Il rischio di ictus, già in assoluto basso (frequenza annuale dell’ordine dell’1%), non è poi risultato ridotto dall’impiego dell’edoxaban, che ha di conseguenza comportato solo un aumento del rischio di emorragia, in modo paragonabile a quanto osservato con lo stesso farmaco negli studi ENGAGE ed ELDERER-AF (3,4), oltre che nella pratica clinica (5). La sensazione netta che se ne ricava è che la brevità degli episodi aritmici, congiunta con l’assenza di una fenomenologia sintomatica, in realtà rappresenti uno stimolo trombogeno così modesto da rendere superflua e pericolosa l’adozione di terapia anticoagulante.

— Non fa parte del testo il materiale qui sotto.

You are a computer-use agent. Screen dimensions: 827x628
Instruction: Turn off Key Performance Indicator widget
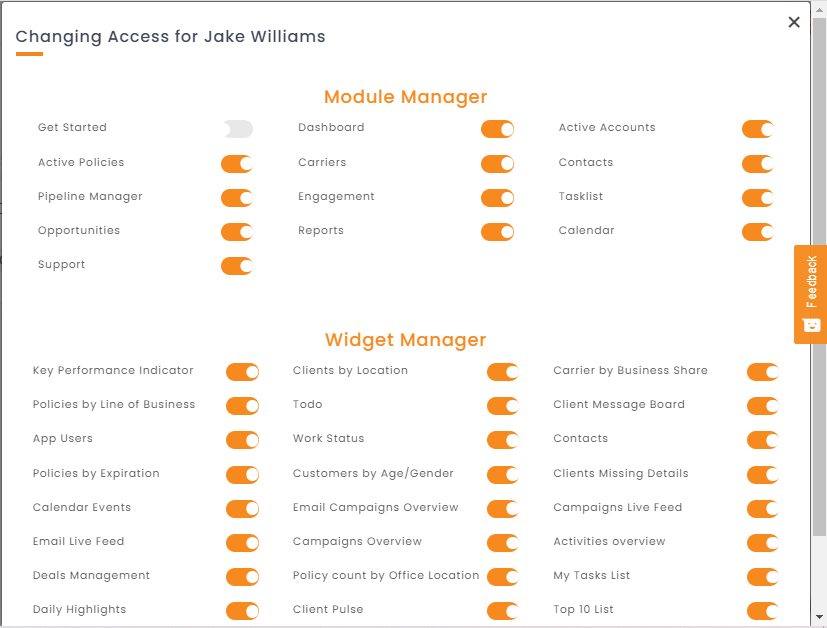[x=243, y=372]
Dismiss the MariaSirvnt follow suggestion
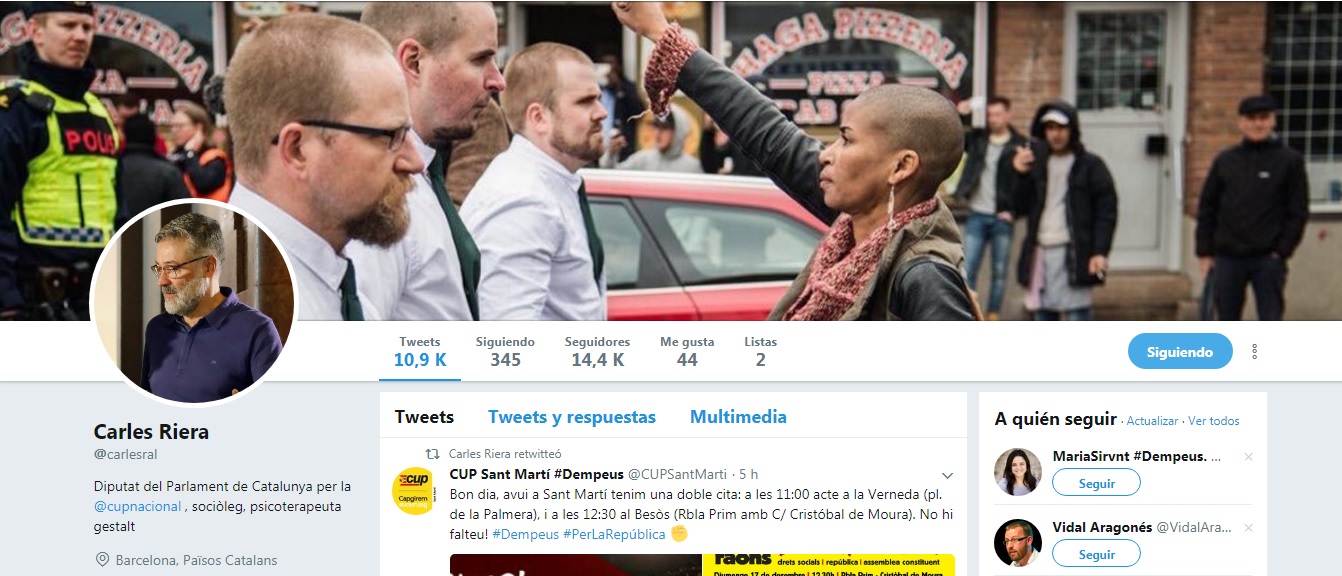 (1247, 457)
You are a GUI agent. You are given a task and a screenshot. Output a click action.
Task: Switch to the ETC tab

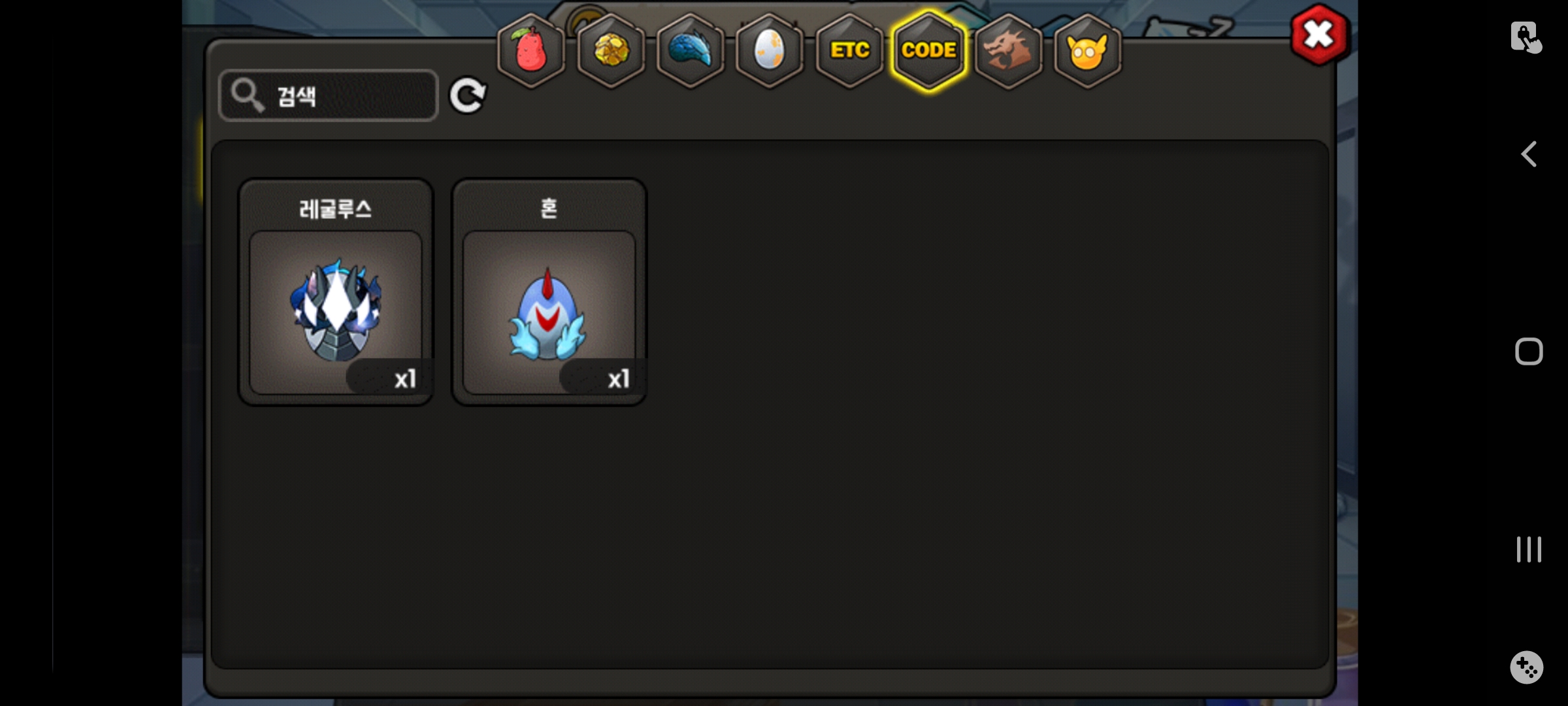(x=849, y=51)
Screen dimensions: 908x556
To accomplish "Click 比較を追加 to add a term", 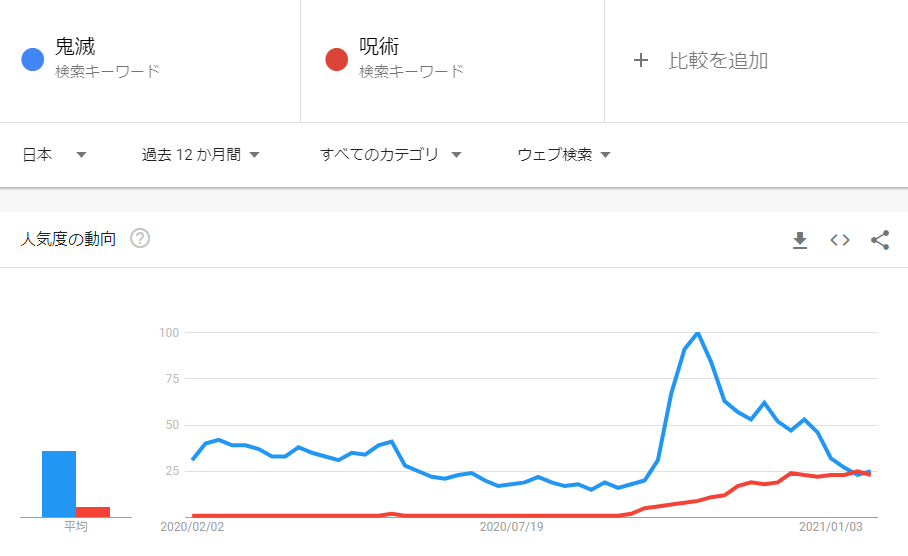I will [718, 60].
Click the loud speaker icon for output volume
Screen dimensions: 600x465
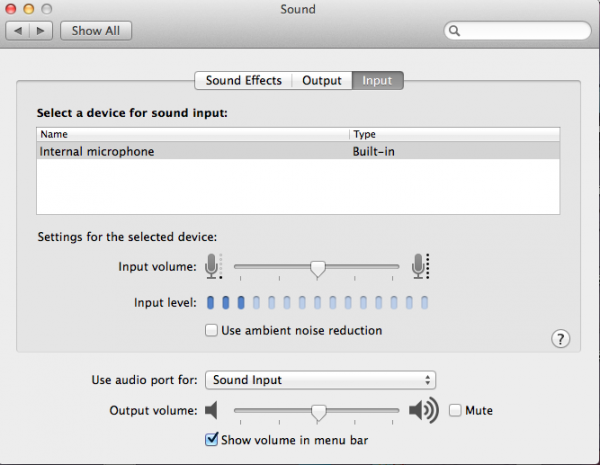pyautogui.click(x=423, y=410)
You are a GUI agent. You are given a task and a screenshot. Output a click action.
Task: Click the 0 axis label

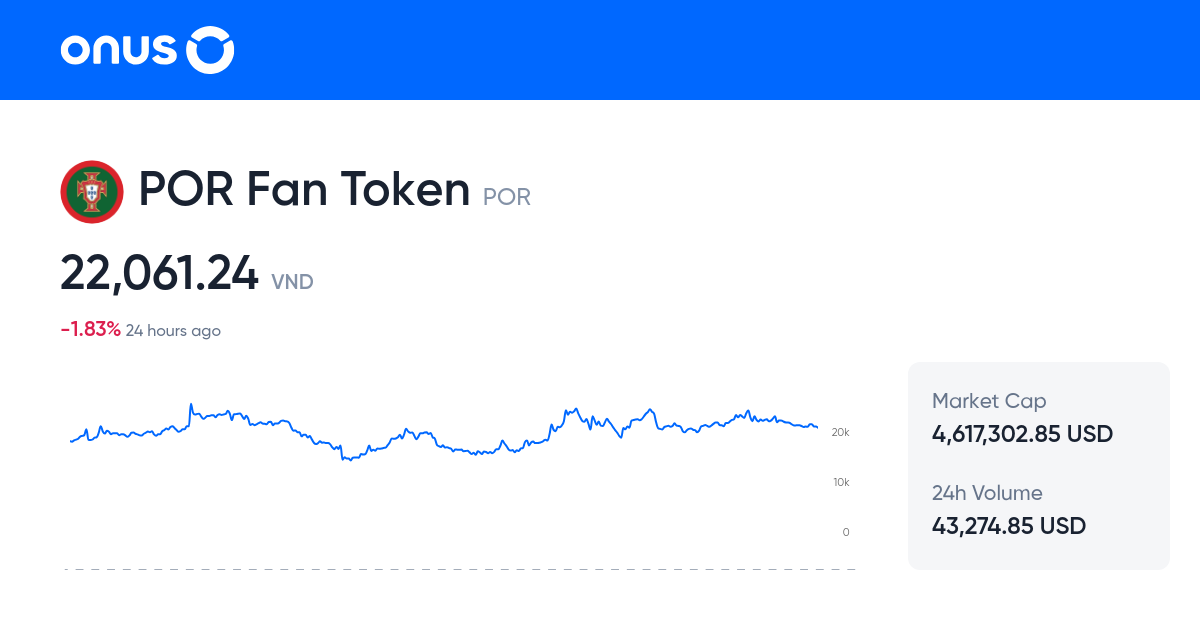[846, 532]
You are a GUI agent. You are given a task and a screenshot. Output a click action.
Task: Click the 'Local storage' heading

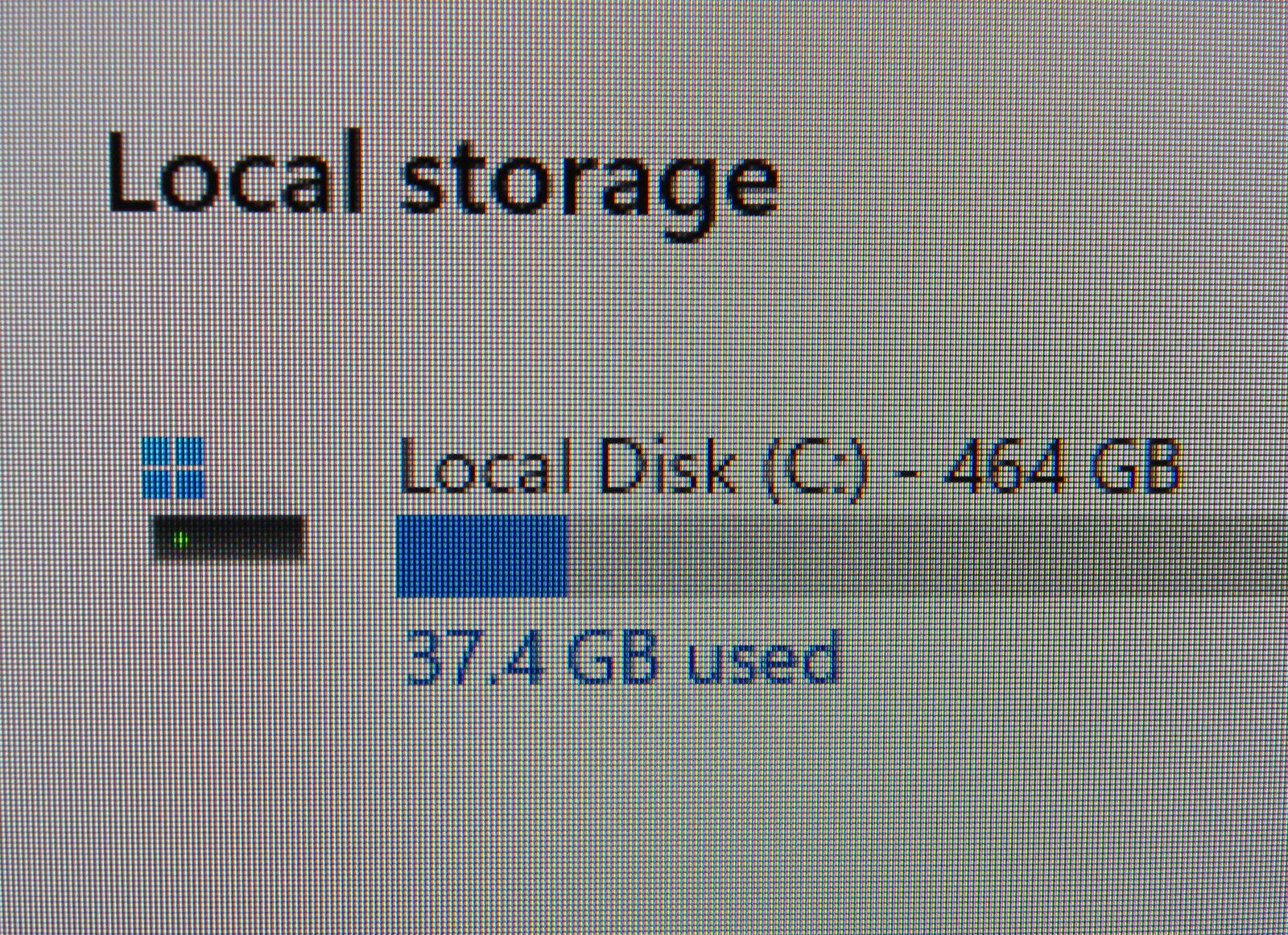[x=443, y=182]
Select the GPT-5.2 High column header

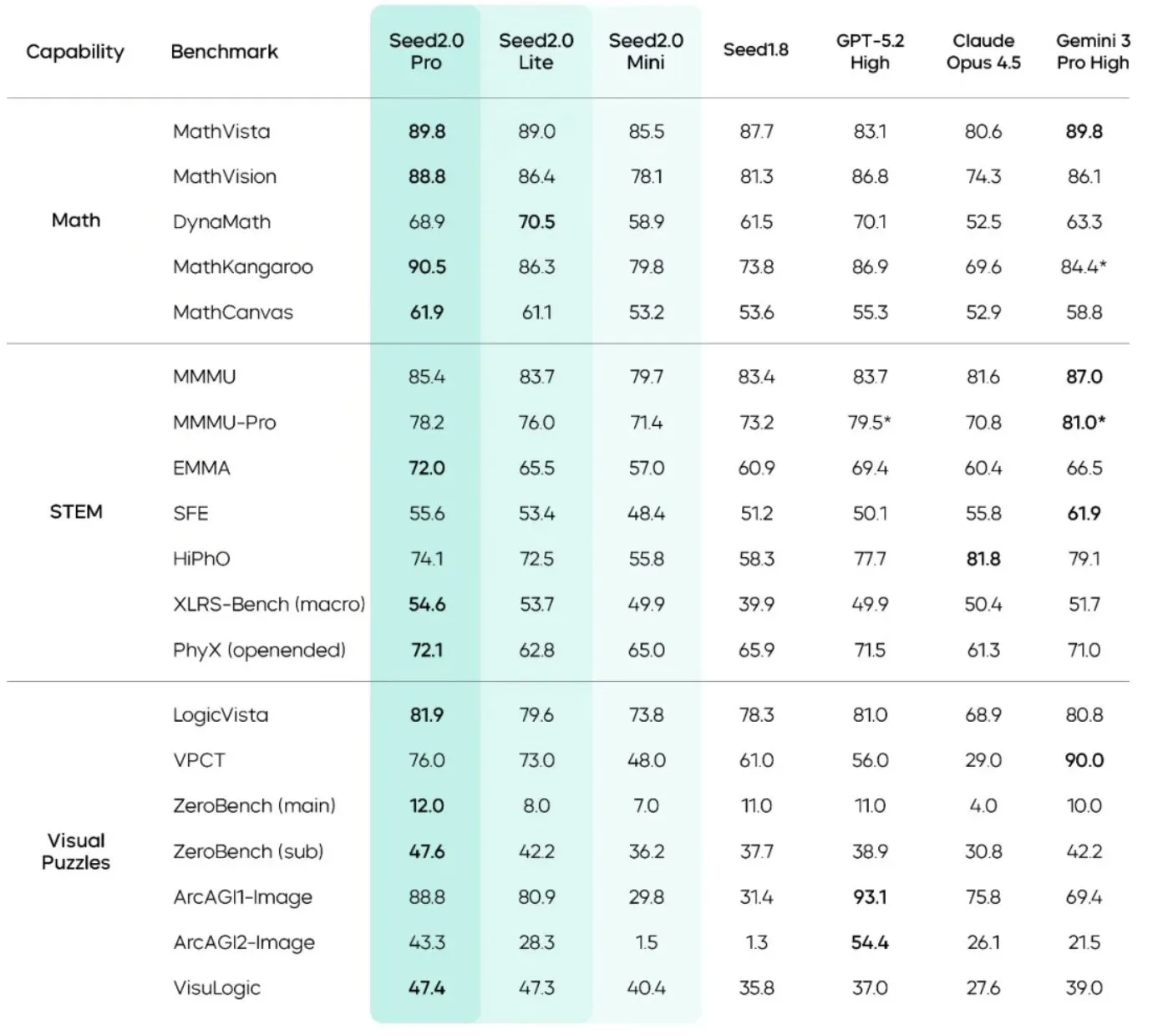point(870,52)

Tale rilievo a mio parere non è così sorprendente. Negli ultimi anni si è fatta crescente la consapevolezza che perfino episodi parossistici di aritmia fibrillatoria, se di breve durata, non comportano un rischio paragonabile a quelli di soggetti con fibrillazione atriale persistente o permanente (6), e che il precoce controllo del ritmo, comunque raggiunto (soprattutto con tecniche ablative) crea le condizioni per una netta riduzione del rischio successivo di ictus anche in assenza di terapia anticoagulante (7). Ovviamente è presto per trarre conclusioni definitive, ma rimane l’impressione che sia in atto una attenta rivalutazione del rischio trombogeno (e della conseguente necessità di terapia anticoagulante) della fibrillazione atriale, per lo meno nei casi in cui l’aritmia è asintomatica, di breve durata o comunque estinguibile, anche nei soggetti a più alto rischio di ictus sulla base degli indici di stratificazione dello stesso. Indubbiamente concorre a queste valutazioni la sensazione sempre più diffusa che il rischio emorragico legato all’impiego dei DOAC, seppur inferiore a quello atteso con l’impiego della warfarina, sia tutt’altro che irrilevante, e cresca proprio negli individui giudicati (a torto od a ragione) a maggior rischio di ictus.
Bibliografia
- Kirchhof P, Toennis T, Goette A, et al. Anticoagulation with edoxaban in patients with atrial high-rate episodes. N Engl J Med 2023 Aug 25. doi: 10.1056/NEJMoa2303062. Epub ahead of print. PMID: 37622677.